[Dataset entries]
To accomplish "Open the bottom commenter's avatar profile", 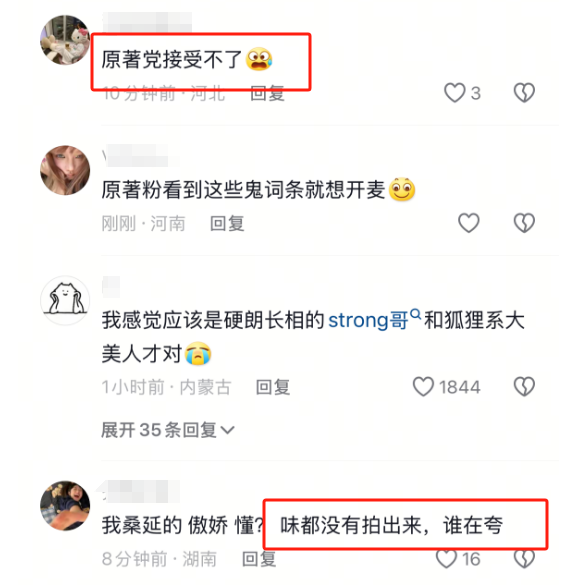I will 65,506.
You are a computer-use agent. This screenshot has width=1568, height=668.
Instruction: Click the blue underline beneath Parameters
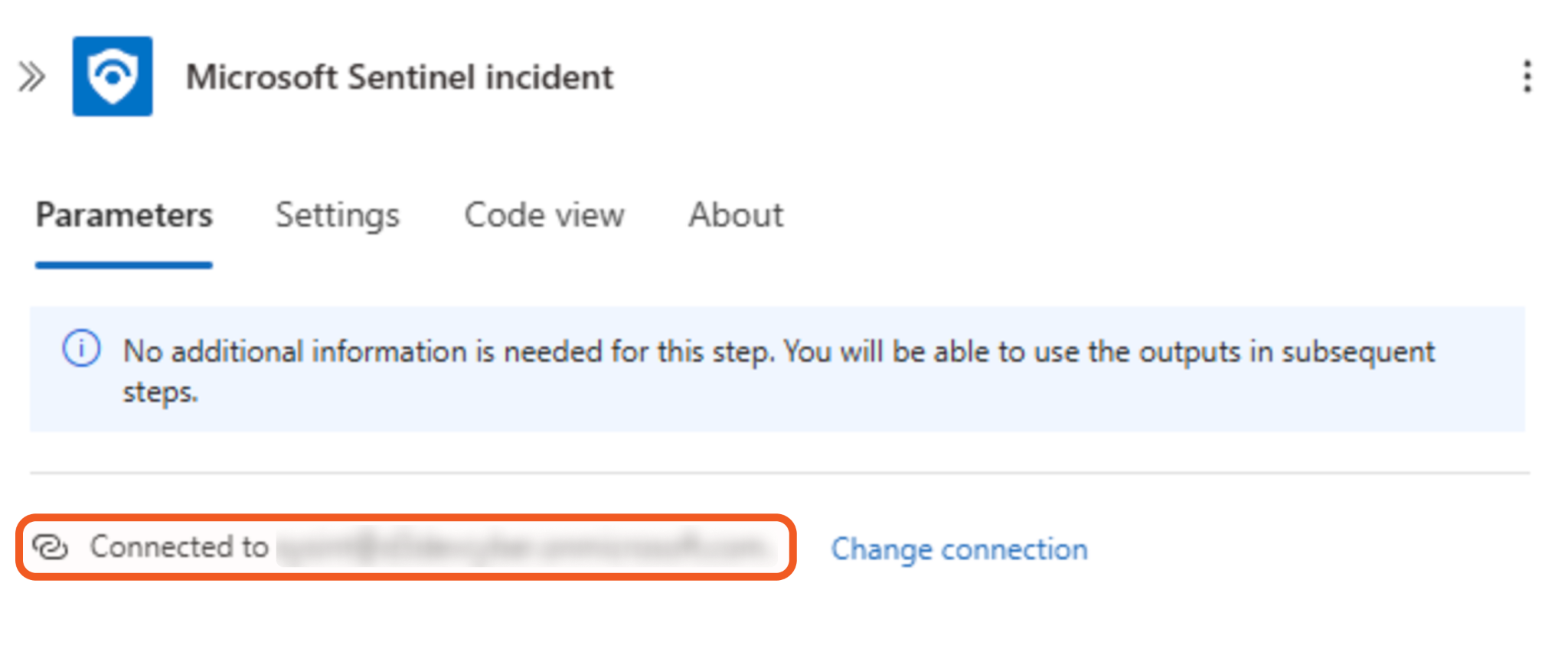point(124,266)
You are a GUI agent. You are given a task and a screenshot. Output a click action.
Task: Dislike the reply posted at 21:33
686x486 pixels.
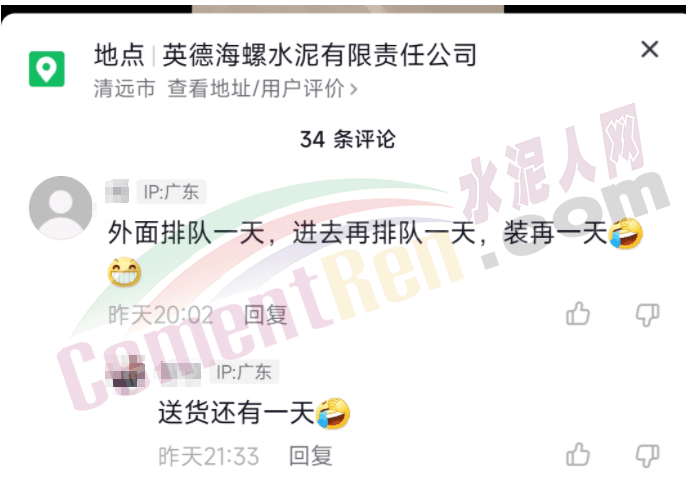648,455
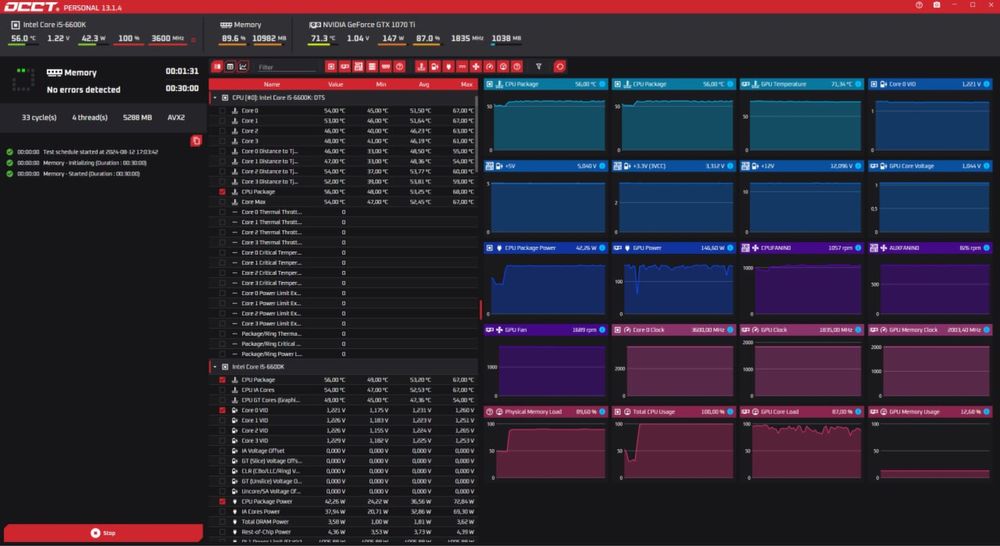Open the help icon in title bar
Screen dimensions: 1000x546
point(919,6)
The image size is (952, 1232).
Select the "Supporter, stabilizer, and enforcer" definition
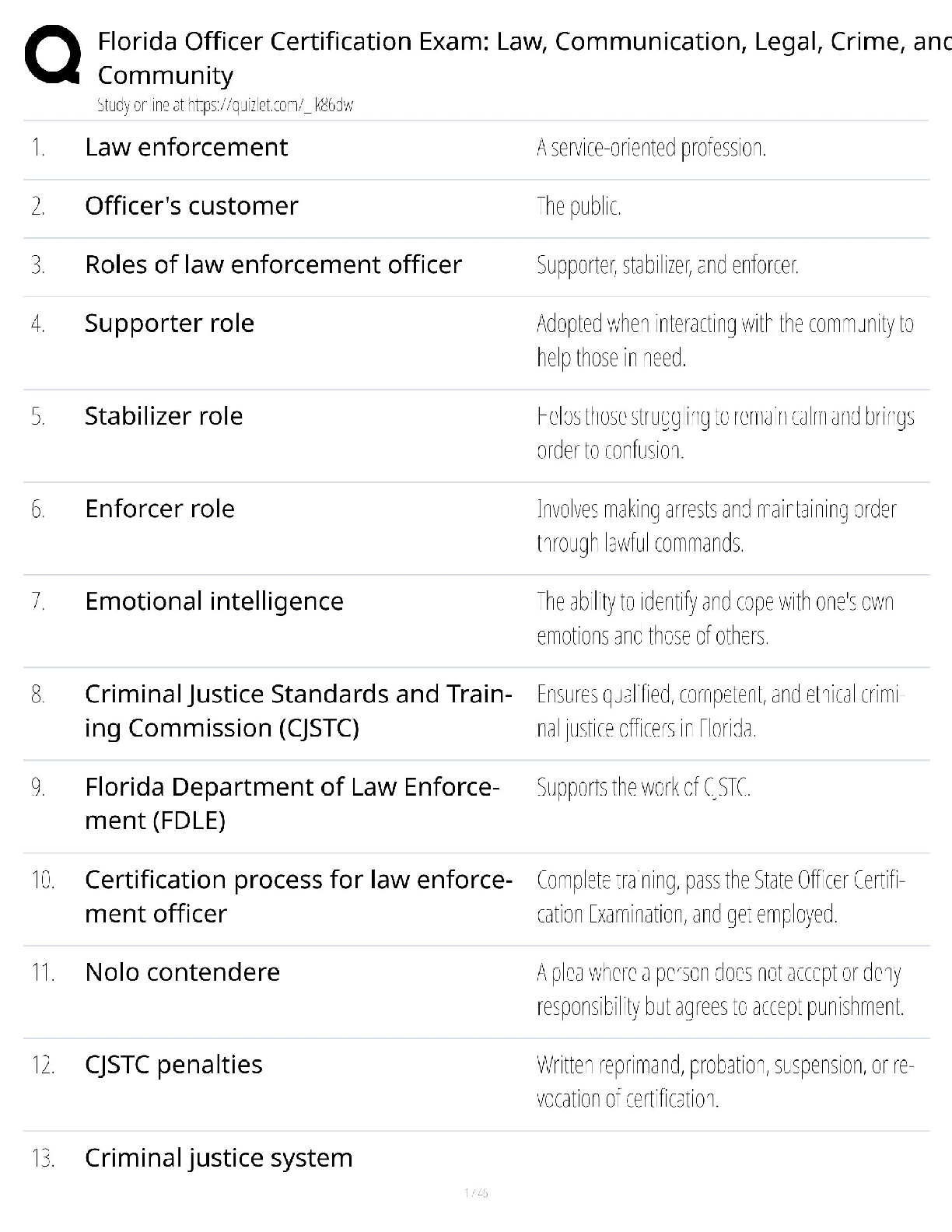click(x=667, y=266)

(Exercise prompt):
Restate, word for word and without pictures, the lines from the line containing "You are a computer-use" to the last line of the records above.

(Result for this task):
You are a computer-use agent. This screenshot has width=1568, height=668.
Instruction: Click the blue underline beneath Parameters
point(124,266)
You are a GUI agent. You are given a task and a screenshot. Output a click action.
Task: Dislike the reply posted at 21:33
686x486 pixels.
648,455
Open the help icon in title bar
Screen dimensions: 1000x546
point(919,6)
The image size is (952, 1232).
Select the "Supporter, stabilizer, and enforcer" definition
click(x=667, y=266)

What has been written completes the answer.